Он помолчал немного, потом сказал:

— Ошибаться могут все. Бывают ситуации, когда мы идём против себя и своих убеждений, поддавшись панике или запутавшись. Имей снисхождение, Софи. Возможно, мама действительно раскаивается.

— Это больно, когда тебя предают самые близкие… Я до сих пор помню, как она говорила, что мне нужно уйти, а сама разглядывала свой свежий маникюр.

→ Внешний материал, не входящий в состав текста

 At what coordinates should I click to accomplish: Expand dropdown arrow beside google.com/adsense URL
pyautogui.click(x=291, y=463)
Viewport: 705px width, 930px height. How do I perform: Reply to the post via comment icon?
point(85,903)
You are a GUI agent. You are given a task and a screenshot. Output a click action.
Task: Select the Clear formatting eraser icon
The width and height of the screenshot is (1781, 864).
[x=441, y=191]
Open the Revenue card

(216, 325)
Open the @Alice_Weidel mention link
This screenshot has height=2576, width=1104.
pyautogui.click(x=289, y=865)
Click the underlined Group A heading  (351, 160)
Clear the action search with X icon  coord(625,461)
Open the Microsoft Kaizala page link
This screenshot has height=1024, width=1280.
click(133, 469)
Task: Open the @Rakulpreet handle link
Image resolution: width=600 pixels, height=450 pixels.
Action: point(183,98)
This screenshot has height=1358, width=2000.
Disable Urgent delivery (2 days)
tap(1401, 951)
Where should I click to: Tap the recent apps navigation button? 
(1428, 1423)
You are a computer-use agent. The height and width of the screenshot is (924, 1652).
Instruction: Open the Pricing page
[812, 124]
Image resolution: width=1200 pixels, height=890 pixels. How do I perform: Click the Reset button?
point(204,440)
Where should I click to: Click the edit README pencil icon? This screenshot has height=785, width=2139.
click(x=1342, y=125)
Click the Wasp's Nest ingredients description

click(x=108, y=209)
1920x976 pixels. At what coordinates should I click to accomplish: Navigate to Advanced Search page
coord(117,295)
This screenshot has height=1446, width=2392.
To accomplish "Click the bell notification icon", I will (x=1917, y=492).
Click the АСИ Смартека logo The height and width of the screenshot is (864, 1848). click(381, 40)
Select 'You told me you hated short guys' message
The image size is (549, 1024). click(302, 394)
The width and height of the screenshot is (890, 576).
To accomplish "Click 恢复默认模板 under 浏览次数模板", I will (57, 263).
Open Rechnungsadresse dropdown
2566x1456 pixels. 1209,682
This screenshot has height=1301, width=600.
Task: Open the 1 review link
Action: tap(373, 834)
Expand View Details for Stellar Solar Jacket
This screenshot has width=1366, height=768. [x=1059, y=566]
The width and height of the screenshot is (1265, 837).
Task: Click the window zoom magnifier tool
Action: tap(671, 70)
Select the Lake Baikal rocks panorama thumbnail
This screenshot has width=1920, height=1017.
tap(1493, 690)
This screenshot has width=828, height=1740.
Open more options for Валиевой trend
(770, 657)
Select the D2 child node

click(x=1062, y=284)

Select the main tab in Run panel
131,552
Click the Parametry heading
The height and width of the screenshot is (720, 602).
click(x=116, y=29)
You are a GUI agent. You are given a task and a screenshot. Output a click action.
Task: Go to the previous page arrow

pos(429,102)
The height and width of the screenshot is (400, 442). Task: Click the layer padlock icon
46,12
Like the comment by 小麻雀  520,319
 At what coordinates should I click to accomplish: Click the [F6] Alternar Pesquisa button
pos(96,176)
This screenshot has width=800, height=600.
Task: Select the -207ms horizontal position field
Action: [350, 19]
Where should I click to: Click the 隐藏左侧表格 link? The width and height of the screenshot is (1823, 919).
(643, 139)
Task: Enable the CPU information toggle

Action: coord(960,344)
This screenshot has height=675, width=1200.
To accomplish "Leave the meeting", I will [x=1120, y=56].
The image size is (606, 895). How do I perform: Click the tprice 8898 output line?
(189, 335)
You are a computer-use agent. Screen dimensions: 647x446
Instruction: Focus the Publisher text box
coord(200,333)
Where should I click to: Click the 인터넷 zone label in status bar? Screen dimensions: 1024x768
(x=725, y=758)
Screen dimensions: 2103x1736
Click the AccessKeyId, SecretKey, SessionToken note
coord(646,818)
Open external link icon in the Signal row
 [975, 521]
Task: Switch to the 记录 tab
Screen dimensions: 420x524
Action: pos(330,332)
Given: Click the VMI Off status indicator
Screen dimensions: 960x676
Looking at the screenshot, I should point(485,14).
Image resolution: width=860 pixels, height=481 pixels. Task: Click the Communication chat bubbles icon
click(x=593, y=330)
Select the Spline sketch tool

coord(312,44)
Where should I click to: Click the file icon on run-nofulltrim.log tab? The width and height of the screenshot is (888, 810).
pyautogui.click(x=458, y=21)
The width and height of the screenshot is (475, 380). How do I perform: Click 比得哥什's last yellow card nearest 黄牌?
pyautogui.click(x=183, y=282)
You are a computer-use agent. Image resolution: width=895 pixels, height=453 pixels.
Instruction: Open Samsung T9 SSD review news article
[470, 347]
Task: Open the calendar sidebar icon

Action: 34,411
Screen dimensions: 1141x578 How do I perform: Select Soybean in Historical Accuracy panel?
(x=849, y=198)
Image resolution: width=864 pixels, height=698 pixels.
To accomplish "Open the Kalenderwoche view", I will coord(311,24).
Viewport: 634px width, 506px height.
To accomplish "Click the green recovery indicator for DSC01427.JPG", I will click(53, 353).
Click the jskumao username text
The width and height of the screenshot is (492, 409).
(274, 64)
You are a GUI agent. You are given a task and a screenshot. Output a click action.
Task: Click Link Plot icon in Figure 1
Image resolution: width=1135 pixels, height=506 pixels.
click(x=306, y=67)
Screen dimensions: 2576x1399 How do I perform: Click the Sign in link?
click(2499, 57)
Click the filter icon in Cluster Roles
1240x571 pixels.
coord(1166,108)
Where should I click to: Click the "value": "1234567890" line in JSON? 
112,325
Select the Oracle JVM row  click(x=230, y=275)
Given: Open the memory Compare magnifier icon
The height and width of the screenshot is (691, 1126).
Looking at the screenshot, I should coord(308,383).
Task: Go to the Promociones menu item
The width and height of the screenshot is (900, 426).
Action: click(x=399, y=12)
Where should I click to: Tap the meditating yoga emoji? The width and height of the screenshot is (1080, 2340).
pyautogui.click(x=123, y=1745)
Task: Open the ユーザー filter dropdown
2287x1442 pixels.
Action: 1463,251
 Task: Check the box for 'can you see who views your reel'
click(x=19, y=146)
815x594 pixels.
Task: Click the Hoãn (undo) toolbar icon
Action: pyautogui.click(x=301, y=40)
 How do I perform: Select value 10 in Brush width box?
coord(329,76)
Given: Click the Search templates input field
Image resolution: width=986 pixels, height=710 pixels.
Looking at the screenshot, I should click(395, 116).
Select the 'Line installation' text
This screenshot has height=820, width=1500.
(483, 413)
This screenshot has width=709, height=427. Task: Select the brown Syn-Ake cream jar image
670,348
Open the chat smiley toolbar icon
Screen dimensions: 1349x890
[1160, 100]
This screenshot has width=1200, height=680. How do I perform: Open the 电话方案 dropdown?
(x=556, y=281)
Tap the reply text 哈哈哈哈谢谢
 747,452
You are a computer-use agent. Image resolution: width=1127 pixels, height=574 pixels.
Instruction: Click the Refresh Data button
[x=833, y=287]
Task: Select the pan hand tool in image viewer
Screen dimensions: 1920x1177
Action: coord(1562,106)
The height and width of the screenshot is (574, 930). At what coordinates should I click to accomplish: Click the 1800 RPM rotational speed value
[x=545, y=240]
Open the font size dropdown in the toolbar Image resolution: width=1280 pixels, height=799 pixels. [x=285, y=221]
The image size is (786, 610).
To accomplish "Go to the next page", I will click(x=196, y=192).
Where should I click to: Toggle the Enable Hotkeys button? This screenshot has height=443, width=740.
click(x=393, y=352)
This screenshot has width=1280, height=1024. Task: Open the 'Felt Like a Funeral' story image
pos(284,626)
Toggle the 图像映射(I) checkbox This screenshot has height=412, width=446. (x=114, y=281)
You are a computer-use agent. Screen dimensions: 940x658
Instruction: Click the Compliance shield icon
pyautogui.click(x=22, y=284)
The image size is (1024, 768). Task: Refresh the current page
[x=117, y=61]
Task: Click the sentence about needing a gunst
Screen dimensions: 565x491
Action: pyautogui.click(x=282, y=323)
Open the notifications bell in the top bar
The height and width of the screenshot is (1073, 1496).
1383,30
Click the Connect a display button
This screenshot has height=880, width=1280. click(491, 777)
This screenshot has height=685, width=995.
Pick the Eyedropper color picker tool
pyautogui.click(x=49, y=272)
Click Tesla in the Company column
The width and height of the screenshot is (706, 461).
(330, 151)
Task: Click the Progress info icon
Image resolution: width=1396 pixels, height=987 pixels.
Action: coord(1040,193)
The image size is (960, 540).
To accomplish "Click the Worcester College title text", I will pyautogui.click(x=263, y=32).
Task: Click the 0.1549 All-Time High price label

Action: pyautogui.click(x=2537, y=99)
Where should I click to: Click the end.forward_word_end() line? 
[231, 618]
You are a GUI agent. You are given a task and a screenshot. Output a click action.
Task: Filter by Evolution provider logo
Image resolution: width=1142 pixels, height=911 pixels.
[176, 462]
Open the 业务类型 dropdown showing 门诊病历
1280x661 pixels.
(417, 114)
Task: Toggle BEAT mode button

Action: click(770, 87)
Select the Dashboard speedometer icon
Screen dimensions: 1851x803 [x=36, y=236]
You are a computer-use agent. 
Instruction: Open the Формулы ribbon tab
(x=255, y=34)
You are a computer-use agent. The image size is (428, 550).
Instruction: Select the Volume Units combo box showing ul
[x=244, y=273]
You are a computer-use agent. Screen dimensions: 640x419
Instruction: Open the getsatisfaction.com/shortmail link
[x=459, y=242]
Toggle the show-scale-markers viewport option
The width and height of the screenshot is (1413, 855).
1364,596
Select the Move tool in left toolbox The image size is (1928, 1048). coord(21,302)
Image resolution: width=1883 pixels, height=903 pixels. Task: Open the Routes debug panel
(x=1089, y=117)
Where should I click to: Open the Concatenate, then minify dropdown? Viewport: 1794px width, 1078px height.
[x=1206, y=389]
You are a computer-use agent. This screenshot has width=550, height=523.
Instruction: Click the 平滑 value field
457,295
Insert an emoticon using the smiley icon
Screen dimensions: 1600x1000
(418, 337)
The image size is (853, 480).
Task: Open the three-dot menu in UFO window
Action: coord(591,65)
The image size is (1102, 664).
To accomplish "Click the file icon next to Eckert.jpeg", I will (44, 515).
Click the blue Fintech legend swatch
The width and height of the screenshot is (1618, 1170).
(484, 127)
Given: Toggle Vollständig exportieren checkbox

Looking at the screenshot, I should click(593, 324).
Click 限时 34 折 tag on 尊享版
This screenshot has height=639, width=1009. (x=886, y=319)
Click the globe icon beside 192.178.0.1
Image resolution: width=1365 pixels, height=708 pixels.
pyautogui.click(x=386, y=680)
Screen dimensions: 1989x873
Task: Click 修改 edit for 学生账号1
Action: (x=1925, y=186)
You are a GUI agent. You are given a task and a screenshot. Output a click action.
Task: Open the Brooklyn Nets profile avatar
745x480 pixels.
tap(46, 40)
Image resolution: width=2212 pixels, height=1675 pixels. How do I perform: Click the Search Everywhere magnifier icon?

— Иногда мы что-то делаем, планируя один результат, а получаем совсем другое, — отец посмотрел на меня. — Мне кажется, именно это случилось с твоей мамой. Она думала, что ты пересидишь тяжёлые времена здесь и вернёшься, когда всё утрясётся и забудется. И даже не поняла, как ранила тебя своим решением. Не хотела этого. Понимаешь, о чём я?

Я кивнула в ответ.

— Да. Но и ты пойми: я не могу тратить свою жизнь на то, чтобы всех понять и простить. Что случилось, то случилось. Я не желаю маме зла. Мы просто отдалились друг от друга.

— Софи, мама любит тебя…

Я усмехнулась и отрицательно покачала головой.

— Наша мама любит в первую очередь себя.

— Не делай из неё чудовище, — папа щёлкнул меня по носу. — Твоя мама не настолько плоха. Честолюбива, амбициозна — да. Но не бесчувственная эгоистка.

А меня уже понесло.

— Я понимаю, почему она обратила на тебя внимание! Сам Кристиан Арно! Военкор, всегда на передовой. У тебя наград не меньше, чем у военных! — я глянула на притихшего отца. — Вы же вскоре после войны познакомились с мамой?

— Да.

— И ты влюбился?

— Разве в неё можно было не влюбиться?.. Я позвал Эми замуж через неделю после знакомства.

— Ну ты даёшь! — засмеялась я и уже серьёзно добавила: — И если Эмилин Рие не знал никто, то Эмилин Арно, жену прославленного журналиста, заметили все.

Отец напрягся. Значит, я попала в точку.

— Не надо, Софи. Как бы там ни было, но твоя мама — отличный репортёр. И она меня любила. Пусть не всю жизнь, как обещала, но любила.

— Пока твоя популярность не начала падать, а рядом не появился Брайан Хейли с более крутым рейтингом, — я всё-таки сказала то, что вертелось на языке, и уже тише добавила: — Мама любит не вас, а себя рядом с известными мужчинами.

— Эмилин — твоя мать, — сурово одёрнул меня отец. — Она дала тебе жизнь. И только за одно это ты должна быть ей благодарна. Не хочешь общаться — твоё дело. Но оскорблять не смей! — и уже мягче добавил. — Лично я до конца жизни буду благодарен бывшей жене за то, что она подарила мне такую дочь.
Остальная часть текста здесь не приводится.